KERALA

Severe shortage of anti-rabies vaccine

C. Maya

THIRUVANANTHAPURAM: Heavy demand for anti-rabies vaccine has made vaccine shortage a perpetual feature in most Government hospitals in the district, including the General Hospital, which is the referral centre for dog-bite victims across South Kerala.

The procedural delays in procuring the vaccine by authorities have only compounded the woes of patients. Health officials point out that with increased demand, stocks are depleted no sooner than these are procured.

"We are now spending over Rs.5 crores on the annual purchase of anti-rabies vaccine for the State and still it does not seem to be enough," points out B. Mahilamani, Director of Health Services. It is time that something was done to control the stray dog population rather than deal with perennial vaccine shortages, she said.
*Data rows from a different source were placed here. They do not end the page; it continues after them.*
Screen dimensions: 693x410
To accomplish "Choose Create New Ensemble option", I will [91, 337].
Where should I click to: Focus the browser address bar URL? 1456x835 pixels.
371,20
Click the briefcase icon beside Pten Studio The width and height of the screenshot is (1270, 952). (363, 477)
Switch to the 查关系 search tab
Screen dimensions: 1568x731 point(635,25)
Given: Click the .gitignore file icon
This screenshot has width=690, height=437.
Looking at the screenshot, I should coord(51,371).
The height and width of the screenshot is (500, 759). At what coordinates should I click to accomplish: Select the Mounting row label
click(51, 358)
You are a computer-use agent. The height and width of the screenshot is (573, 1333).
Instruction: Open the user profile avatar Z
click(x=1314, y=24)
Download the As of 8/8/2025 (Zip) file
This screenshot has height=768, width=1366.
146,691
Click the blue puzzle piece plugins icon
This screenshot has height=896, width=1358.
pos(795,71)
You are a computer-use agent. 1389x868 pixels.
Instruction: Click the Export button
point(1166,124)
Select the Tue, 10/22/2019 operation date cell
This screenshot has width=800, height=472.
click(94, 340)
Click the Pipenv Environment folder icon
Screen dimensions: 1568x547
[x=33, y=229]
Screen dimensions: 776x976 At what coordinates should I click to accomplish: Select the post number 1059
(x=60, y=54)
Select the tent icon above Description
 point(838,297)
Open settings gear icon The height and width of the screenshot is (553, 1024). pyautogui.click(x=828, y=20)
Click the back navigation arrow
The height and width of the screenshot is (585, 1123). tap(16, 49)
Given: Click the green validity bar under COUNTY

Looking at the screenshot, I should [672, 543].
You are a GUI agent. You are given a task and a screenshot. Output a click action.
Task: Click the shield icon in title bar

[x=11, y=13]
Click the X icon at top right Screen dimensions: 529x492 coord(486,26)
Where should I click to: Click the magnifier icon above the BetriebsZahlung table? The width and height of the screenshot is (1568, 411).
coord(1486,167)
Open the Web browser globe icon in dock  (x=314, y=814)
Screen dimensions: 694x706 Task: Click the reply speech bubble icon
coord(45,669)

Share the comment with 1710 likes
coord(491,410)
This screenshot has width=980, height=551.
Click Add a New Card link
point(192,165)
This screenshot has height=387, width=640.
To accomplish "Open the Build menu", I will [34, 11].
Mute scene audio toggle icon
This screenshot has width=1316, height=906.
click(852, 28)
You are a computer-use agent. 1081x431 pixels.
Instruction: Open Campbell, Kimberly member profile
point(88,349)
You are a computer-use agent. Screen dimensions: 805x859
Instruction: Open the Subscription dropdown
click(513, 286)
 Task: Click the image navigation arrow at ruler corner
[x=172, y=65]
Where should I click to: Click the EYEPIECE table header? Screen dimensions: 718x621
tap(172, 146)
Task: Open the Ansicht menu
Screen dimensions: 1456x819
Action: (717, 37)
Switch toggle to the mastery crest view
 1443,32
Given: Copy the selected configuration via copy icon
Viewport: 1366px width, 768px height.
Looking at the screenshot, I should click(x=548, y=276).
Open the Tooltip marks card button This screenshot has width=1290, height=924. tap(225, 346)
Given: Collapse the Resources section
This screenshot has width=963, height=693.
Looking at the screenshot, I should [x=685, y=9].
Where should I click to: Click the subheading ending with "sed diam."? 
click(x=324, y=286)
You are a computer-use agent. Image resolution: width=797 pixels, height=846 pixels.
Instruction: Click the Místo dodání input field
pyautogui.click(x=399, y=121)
About one-third of cases in both GH and MCH are class III bites (severe wounds on fingers or nearer to the head, which makes transmission of the virus to the nervous system easier). Class III bites have to be treated with anti-rabies serum. However, till last year the serum was not included in the list of drugs prepared by the Central Purchase Committee (CPC) and hence it is not stocked in any Government hospitals.

Two types of serum are available in the market, equine (horse-derived) serum and human immunoglobulin, which costs Rs.5,000 per vial. According to sources, 3.5 lakh vials of anti-rabies vaccine were sold across the State last year, out of which, 2.5 lakh vials were purchased by the Government. About 12,000 vials of serum were also sold, out of which about 20 per cent was the expensive human immunoglobulin.

"Last week, shortage of equine serum forced us to purchase human immunoglobulin worth Rs.10,000 for a patient using hospital funds," a doctor at the GH said. For the first time, equine serum has been included in the CPC list this year, in consideration of the increased demand. The Government has been purchasing the costly human deploid cell vaccine (Rs.300/dose) in place of inexpensive anti-rabies vaccines like `Abhayarab' and `Rabipur' (approximately Rs.150), quoting safety issues. At present there is only one company manufacturing human deploid vaccine in the country.